■ **Task goal**: Print every entry exactly as written.

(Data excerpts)
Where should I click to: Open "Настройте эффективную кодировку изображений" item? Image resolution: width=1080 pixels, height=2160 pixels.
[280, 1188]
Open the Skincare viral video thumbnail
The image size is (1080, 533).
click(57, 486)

■ **Solution**:
Where should I click to: Open "Настройте эффективную кодировку изображений" item? Image resolution: width=1080 pixels, height=2160 pixels.
[280, 1188]
Open the Skincare viral video thumbnail
The image size is (1080, 533).
click(57, 486)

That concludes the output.